Wendy Tines, célèbre présentatrice TV, piège les pédophiles en direct dans son émission. Lorsque Dan Mercer, un homme qui travaille auprès de jeunes en difficulté, tombe dans son traquenard, le cauchemar commence pour lui. De plus, Haley McWaid, une jeune fille de 17 ans, disparaît de chez elle, et, trois mois plus tard, un indice est trouvé qui accuse Dan de sa disparition. Malgré toutes ces preuves accablantes, Wendy commence à avoir des doutes sur la culpabilité de Dan, et se met à enquêter sur son passé, un passé qui rassemble cinq jeunes hommes dans une résidence pour étudiants de Princeton.
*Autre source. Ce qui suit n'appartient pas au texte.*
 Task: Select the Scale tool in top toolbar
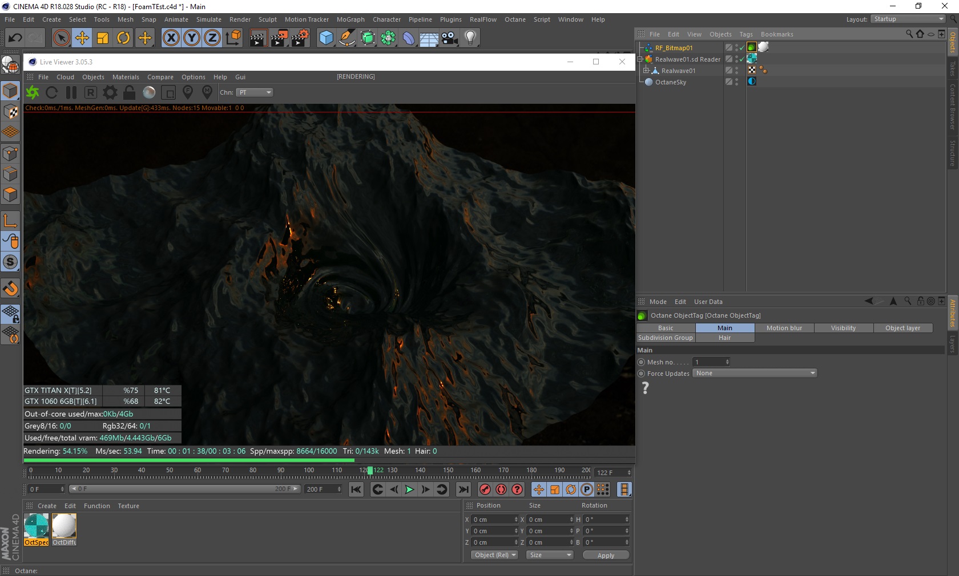tap(103, 38)
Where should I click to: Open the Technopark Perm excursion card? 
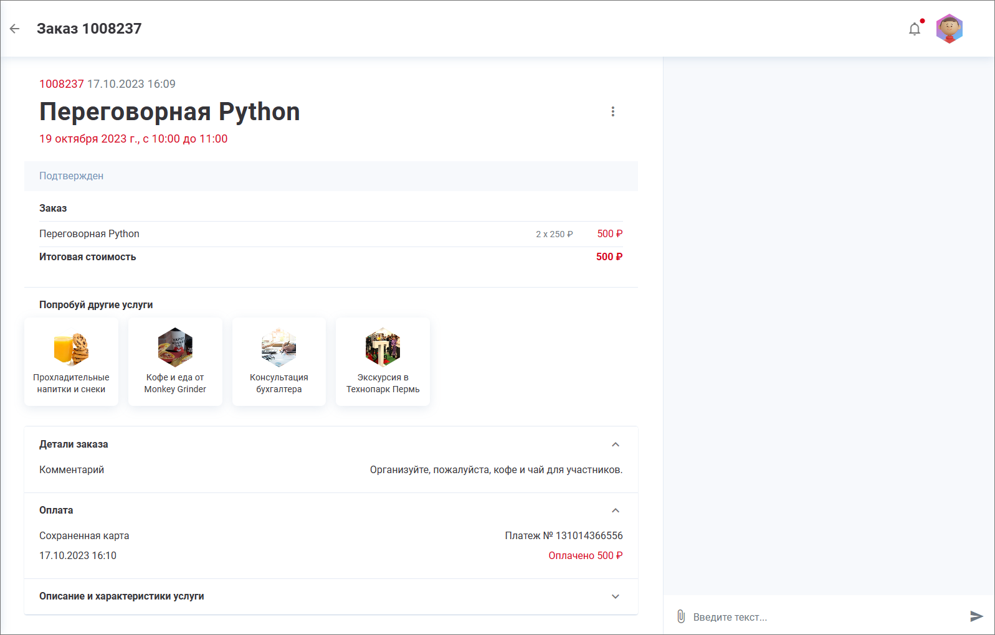(383, 362)
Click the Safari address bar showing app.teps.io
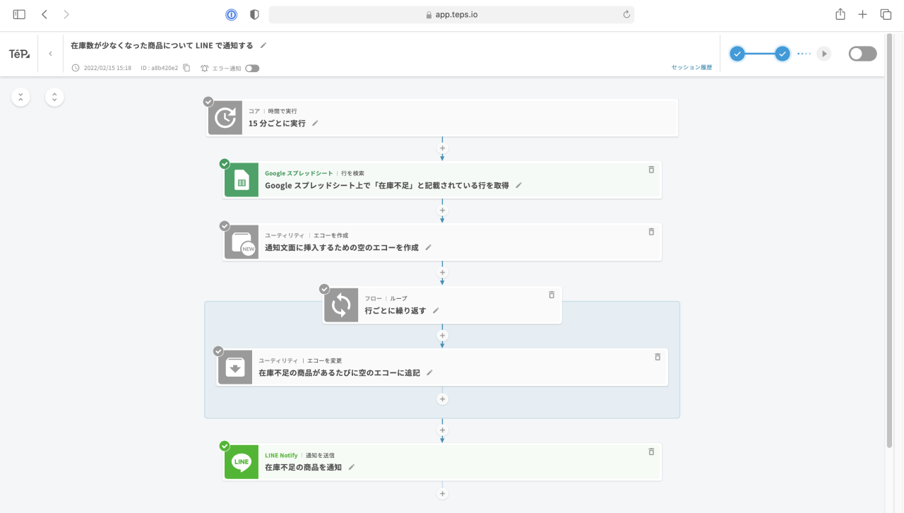The height and width of the screenshot is (513, 904). click(451, 14)
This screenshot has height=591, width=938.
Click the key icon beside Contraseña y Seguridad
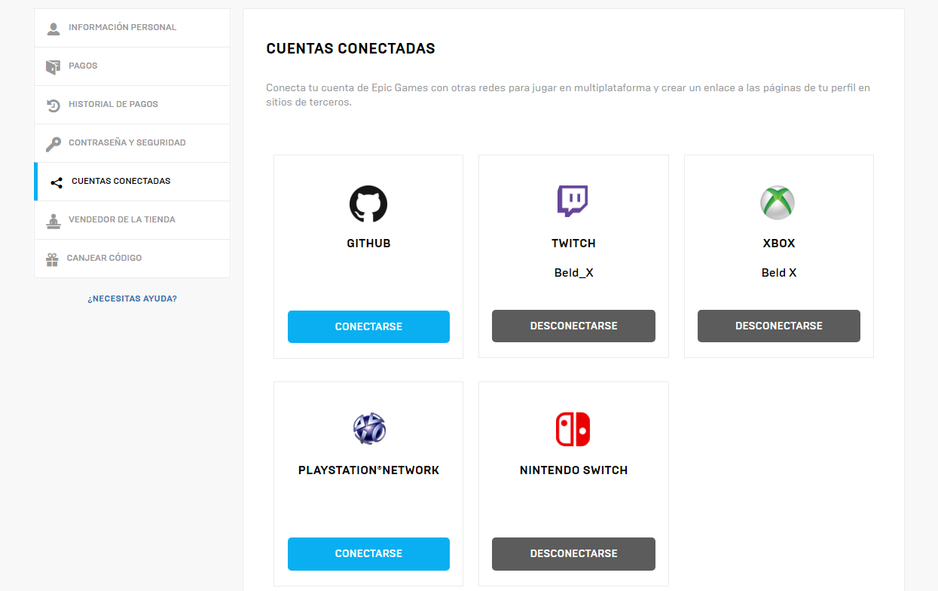[x=53, y=143]
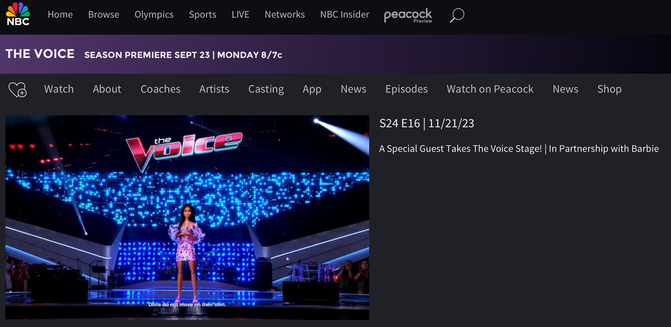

Comme tous les romans d’Harlan Coben, Faute de preuves est chargé en suspense et en rebondissements. On pourrait reprocher à Coben des intrigues qui frisent un peu l’invraisemblable, mais on lui pardonne aisément car on n’est jamais déçu du voyage. La complexité de l’histoire garantit que l’on ne puisse jamais deviner où Coben nous mène, même si parfois, si l’on est habitué à son style, on peut deviner quelques-uns des retournements de situation…

Fautes de preuves est un thriller dont le thème est le pardon son contraire, la vengeance. Les personnages de ce roman se trouvent devant ces deux alternatives et chacun choisit sa voie… Coben incorpore à ses intrigues les nouvelles technologies (ici, notamment les réseaux sociaux comme facebook), ce qui change des romans dans lequel de vieux inspecteurs qui feraient mieux de prendre leur retraite sont toujours réfractaires à l’utilisation d’un simple ordinateur. À noter que si ce roman est ce que l’on appelle en anglais un stand-alone (il ne fait pas partie d’une série), et si le héros de Coben, Myron Bolitar, n’y fait pas son apparition, on y retrouve cependant son ami Win dans le rôle d’un ancien amant de Wendy…

Du très bon suspense, par une valeur sûre du thriller américain.